Closed rhpvorderman closed 1 year ago
Nice! I noticed this "#ifdef __SSE2___ ... #endif while ..." pattern in the other PR and found it quite nice.
Yes, sometimes even without vectors you want to do a unrolled loop that does multiple operations and one that does only one. This pattern helps a lot with that. Also getting rid of a loop control variable sometimes means faster execution times. So it is a big win all around, even without vectorization.
Unaligned loads perform well on x86_64
Recently I have been writing quite some vectorized code and I decided to update my very first attempt at the matter. This is certainly much simpler. I did a quick check and pointer types are signed by default. (At least on my platform, intptr_t is a long, not an unsigned one). So deducting from end_ptr as in this code will simply work.

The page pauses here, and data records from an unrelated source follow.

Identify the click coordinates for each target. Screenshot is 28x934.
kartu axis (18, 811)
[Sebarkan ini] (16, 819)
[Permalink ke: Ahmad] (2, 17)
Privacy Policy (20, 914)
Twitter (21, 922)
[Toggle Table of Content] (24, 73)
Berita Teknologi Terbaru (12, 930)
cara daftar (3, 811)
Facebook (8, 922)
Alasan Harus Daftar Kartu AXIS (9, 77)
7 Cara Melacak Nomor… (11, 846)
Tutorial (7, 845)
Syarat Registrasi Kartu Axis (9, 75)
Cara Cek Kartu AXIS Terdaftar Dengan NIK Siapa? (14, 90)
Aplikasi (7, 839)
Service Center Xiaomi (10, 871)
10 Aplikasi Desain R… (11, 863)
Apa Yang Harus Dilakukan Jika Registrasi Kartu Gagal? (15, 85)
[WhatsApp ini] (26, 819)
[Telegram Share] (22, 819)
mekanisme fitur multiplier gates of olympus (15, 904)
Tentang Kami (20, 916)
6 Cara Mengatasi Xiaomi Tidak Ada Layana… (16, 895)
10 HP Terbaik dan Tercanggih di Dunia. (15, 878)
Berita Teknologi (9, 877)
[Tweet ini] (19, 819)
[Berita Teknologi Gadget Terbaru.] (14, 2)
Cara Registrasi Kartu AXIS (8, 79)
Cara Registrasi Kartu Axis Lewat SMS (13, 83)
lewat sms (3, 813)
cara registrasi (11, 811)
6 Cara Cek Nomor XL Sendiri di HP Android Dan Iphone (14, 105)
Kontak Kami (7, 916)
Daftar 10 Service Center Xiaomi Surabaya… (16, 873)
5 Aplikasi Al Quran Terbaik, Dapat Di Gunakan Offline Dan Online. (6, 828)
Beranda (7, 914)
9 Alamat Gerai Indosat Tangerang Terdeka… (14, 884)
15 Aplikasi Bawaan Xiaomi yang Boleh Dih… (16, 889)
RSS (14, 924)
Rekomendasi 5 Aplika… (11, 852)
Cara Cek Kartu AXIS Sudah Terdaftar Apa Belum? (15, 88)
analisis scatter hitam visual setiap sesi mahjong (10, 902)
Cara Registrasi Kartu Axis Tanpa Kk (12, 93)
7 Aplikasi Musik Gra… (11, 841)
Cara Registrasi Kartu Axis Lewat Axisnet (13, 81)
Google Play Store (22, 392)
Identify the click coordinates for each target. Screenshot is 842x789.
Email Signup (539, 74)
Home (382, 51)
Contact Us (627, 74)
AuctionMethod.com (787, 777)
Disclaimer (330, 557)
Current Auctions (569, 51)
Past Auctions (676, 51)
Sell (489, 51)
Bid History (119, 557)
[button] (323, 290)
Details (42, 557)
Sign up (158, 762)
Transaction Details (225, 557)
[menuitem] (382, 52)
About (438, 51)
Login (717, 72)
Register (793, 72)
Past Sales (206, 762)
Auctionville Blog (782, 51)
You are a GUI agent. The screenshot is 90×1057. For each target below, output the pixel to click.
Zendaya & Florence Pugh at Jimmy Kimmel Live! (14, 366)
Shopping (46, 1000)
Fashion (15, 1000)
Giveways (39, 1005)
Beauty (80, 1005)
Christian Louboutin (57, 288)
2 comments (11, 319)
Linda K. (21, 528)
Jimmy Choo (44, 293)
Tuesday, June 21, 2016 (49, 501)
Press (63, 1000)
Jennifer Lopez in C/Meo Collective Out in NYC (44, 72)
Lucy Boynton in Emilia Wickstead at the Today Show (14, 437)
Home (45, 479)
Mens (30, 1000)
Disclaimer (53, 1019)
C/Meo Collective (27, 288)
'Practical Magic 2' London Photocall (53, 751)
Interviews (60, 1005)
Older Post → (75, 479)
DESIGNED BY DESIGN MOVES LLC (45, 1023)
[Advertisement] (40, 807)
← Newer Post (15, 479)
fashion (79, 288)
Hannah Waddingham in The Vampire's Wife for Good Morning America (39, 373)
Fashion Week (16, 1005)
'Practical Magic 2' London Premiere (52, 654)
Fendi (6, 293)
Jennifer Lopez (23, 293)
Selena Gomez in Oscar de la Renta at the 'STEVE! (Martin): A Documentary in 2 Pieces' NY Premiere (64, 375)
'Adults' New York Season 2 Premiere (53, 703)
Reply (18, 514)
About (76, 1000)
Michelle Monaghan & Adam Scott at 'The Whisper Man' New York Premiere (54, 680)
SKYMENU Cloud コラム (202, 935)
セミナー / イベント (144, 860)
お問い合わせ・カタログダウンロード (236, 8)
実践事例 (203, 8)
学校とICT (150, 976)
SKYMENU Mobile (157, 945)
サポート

Daniel Lemire did a test and found there is no difference between unaligned and aligned loads: https://lemire.me/blog/2012/05/31/data-alignment-for-speed-myth-or-reality/. This was quite some time ago. I also did some reading lately and I found it confirmed that AMD and Intel specifically altered their architectures to make sure unaligned loads are just as fast. Data alignment is simply not an issue anymore for speed. Difference is not measurable. So unaligned loads are actually faster as you can start using vector instructions right away rather than having the overhead of an alignment loop first.
I did some quick testing and found no speed difference between this code and the old code. This will save quite some lines.